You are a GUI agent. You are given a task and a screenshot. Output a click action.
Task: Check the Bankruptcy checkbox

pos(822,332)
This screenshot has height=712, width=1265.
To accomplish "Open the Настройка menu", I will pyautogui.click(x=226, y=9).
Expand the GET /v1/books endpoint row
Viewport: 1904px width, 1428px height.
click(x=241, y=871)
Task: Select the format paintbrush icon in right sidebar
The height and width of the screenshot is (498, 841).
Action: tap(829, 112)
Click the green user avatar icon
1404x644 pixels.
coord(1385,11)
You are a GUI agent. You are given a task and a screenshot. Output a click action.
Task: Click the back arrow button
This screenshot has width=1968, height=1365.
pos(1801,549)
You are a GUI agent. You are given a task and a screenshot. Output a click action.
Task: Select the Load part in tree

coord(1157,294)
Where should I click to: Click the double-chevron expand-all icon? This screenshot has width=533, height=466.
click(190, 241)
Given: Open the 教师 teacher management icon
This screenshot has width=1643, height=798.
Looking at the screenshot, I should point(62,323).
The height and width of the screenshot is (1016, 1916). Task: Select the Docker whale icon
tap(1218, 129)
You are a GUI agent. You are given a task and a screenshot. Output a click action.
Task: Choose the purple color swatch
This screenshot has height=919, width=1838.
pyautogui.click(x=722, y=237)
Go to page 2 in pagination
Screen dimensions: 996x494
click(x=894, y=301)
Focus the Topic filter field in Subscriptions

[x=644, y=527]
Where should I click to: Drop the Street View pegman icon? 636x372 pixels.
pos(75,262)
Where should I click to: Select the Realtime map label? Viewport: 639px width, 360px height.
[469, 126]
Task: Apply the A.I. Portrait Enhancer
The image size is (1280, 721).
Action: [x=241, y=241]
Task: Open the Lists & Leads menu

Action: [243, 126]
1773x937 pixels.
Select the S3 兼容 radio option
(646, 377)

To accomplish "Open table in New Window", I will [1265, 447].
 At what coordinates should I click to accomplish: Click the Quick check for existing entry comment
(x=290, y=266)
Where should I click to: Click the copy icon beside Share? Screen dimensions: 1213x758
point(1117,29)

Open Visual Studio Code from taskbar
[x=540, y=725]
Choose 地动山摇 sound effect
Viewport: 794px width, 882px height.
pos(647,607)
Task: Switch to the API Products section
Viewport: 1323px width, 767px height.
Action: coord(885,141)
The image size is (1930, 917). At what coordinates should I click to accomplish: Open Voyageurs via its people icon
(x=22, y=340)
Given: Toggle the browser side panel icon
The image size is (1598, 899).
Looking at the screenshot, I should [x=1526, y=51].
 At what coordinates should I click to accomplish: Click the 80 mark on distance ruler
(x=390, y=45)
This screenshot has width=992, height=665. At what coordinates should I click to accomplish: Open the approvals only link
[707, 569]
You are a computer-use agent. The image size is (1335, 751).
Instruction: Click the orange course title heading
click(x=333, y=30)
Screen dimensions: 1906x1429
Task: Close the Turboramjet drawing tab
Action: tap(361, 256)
##############################
* **Work required**: This calls for all of the entries above, repeated exactly.

* **Response to the exercise**:
You are a GUI agent. You are given a task and a screenshot. Output a click action.
Task: Check the Bankruptcy checkbox

pos(822,332)
This screenshot has height=712, width=1265.
To accomplish "Open the Настройка menu", I will pyautogui.click(x=226, y=9).
Expand the GET /v1/books endpoint row
Viewport: 1904px width, 1428px height.
click(x=241, y=871)
Task: Select the format paintbrush icon in right sidebar
The height and width of the screenshot is (498, 841).
Action: tap(829, 112)
Click the green user avatar icon
1404x644 pixels.
coord(1385,11)
You are a GUI agent. You are given a task and a screenshot. Output a click action.
Task: Click the back arrow button
This screenshot has width=1968, height=1365.
pos(1801,549)
You are a GUI agent. You are given a task and a screenshot. Output a click action.
Task: Select the Load part in tree

coord(1157,294)
Where should I click to: Click the double-chevron expand-all icon? This screenshot has width=533, height=466.
click(190, 241)
Given: Open the 教师 teacher management icon
This screenshot has width=1643, height=798.
Looking at the screenshot, I should point(62,323).
The height and width of the screenshot is (1016, 1916). Task: Select the Docker whale icon
tap(1218, 129)
You are a GUI agent. You are given a task and a screenshot. Output a click action.
Task: Choose the purple color swatch
This screenshot has height=919, width=1838.
pyautogui.click(x=722, y=237)
Go to page 2 in pagination
Screen dimensions: 996x494
click(x=894, y=301)
Focus the Topic filter field in Subscriptions

[x=644, y=527]
Where should I click to: Drop the Street View pegman icon? 636x372 pixels.
pos(75,262)
Where should I click to: Select the Realtime map label? Viewport: 639px width, 360px height.
[469, 126]
Task: Apply the A.I. Portrait Enhancer
The image size is (1280, 721).
Action: [x=241, y=241]
Task: Open the Lists & Leads menu

Action: [243, 126]
1773x937 pixels.
Select the S3 兼容 radio option
(646, 377)

To accomplish "Open table in New Window", I will [1265, 447].
 At what coordinates should I click to accomplish: Click the Quick check for existing entry comment
(x=290, y=266)
Where should I click to: Click the copy icon beside Share? Screen dimensions: 1213x758
point(1117,29)

Open Visual Studio Code from taskbar
[x=540, y=725]
Choose 地动山摇 sound effect
Viewport: 794px width, 882px height.
pos(647,607)
Task: Switch to the API Products section
Viewport: 1323px width, 767px height.
Action: coord(885,141)
The image size is (1930, 917). At what coordinates should I click to accomplish: Open Voyageurs via its people icon
(x=22, y=340)
Given: Toggle the browser side panel icon
The image size is (1598, 899).
Looking at the screenshot, I should [x=1526, y=51].
 At what coordinates should I click to accomplish: Click the 80 mark on distance ruler
(x=390, y=45)
This screenshot has width=992, height=665. At what coordinates should I click to accomplish: Open the approvals only link
[707, 569]
You are a computer-use agent. The image size is (1335, 751).
Instruction: Click the orange course title heading
click(x=333, y=30)
Screen dimensions: 1906x1429
Task: Close the Turboramjet drawing tab
Action: tap(361, 256)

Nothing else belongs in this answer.